Eppure, nonostante i mille avvertimenti alla famiglia e gli altrettanti consigli a lei, niente. Testarda come un mulo si è ostinata a non studiare e a perseverare imperterrita nei comportamenti errati. Sta promozione non gliela possiamo dare neppure quest’anno. Ripetente per tre anni di fila!! Mi sa che quest’anno le toccherà ritirarsi e prepararsi con l’istruzione familiare. Tanto ha da un pezzo superato i 16 anni.
Uno strafalcione dietro l’altro. Un anno terribile, povera Stellina e poveri noi appresso a lei.

A ricordarli vengono i brividi: le sentenze del Tar una dietro l’altra. Dalle classi pollaio, agli allievi con handicap senza sostegno, all’incostituzionalità dichiarata della mancata mobilità dei docenti sul territorio nazionale. Una sospensione durante l'anno. Speravamo nell'espulsione ma il Presidente non ha avuto cuore...

Nell’ultima settimana, infine, ha dato il peggio di sé. Proprio in occasione degli esami.
Sono tre anni che si prepara co ste benedette prove INVALSI…come argomento a piacere.
Noi a ripeterle: dai Maristella, evita, non son roba tua. Non son necessarie, pensa ad altro, a cose più urgenti. Non te le puoi permettere.Pensa all'ABC, alle addizioni. Alla sicurezza nelle scuole ad esempio...
E lei: niente, per forza e per obbligo le ha volute fare.

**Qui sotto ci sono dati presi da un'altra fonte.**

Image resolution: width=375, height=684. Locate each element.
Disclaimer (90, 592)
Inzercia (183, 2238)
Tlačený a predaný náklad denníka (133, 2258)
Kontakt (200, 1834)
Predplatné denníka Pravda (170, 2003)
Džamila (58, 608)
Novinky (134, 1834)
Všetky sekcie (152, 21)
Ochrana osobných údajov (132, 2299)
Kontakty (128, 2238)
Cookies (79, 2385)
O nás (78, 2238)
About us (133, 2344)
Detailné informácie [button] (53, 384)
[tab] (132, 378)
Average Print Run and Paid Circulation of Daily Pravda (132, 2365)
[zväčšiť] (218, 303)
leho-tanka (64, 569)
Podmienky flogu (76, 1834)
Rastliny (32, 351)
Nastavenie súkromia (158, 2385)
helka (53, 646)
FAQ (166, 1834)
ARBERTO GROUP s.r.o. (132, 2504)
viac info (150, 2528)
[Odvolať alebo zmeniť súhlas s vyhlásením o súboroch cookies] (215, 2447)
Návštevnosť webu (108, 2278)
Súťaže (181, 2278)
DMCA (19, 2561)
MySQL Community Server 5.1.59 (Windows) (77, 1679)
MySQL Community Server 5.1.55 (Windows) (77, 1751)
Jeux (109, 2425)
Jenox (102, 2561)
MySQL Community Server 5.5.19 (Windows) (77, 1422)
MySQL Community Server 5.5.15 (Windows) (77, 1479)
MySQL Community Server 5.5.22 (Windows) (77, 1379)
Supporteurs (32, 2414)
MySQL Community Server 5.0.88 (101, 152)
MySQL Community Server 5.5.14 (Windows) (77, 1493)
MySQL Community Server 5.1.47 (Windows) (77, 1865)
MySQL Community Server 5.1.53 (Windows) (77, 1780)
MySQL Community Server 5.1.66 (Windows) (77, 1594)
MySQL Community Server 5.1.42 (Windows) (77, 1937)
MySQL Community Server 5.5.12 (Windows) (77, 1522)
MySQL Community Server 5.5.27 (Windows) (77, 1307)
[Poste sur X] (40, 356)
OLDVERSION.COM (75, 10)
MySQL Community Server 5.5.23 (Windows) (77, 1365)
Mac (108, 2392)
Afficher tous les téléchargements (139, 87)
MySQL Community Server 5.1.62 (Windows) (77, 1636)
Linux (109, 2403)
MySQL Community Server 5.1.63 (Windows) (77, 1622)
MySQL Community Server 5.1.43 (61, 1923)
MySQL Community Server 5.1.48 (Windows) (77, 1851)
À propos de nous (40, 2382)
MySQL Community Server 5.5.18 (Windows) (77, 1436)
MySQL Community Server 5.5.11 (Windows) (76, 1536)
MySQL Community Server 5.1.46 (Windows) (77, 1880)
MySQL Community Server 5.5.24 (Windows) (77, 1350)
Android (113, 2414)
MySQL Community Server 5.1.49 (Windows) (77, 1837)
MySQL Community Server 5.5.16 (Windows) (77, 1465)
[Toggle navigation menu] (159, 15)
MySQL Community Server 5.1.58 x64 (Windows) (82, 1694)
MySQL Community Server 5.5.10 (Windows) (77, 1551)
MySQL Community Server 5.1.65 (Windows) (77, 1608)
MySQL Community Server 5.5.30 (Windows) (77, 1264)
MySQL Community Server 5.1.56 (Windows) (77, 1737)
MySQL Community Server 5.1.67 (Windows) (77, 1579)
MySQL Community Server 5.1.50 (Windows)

E infatti. Zac. Pasticcio epocale: persino le griglie ha sbagliato la porella. Ma quel che è peggio è che va negando. Com'è sempre stata sua abitudine. Dal primo momento che l'abbiamo vista in fondo al corridoio. Continua a negare da anni e adesso…persino l’evidenza ci nega. E siamo in 300.000 a ripeterglielo: “Gelmini, lascia stare, hai toppato..”Niente.

Ma la goccia è senza dubbio l'ultima. Agli orali. Nemmeno il Presidente della Commissione ha potuto far finta di non sentire, persona perbene e finora molto attento a curar con attenzione ogni valutazione dei ragazzi: Fogazzaro no. Non glielo sbagliare.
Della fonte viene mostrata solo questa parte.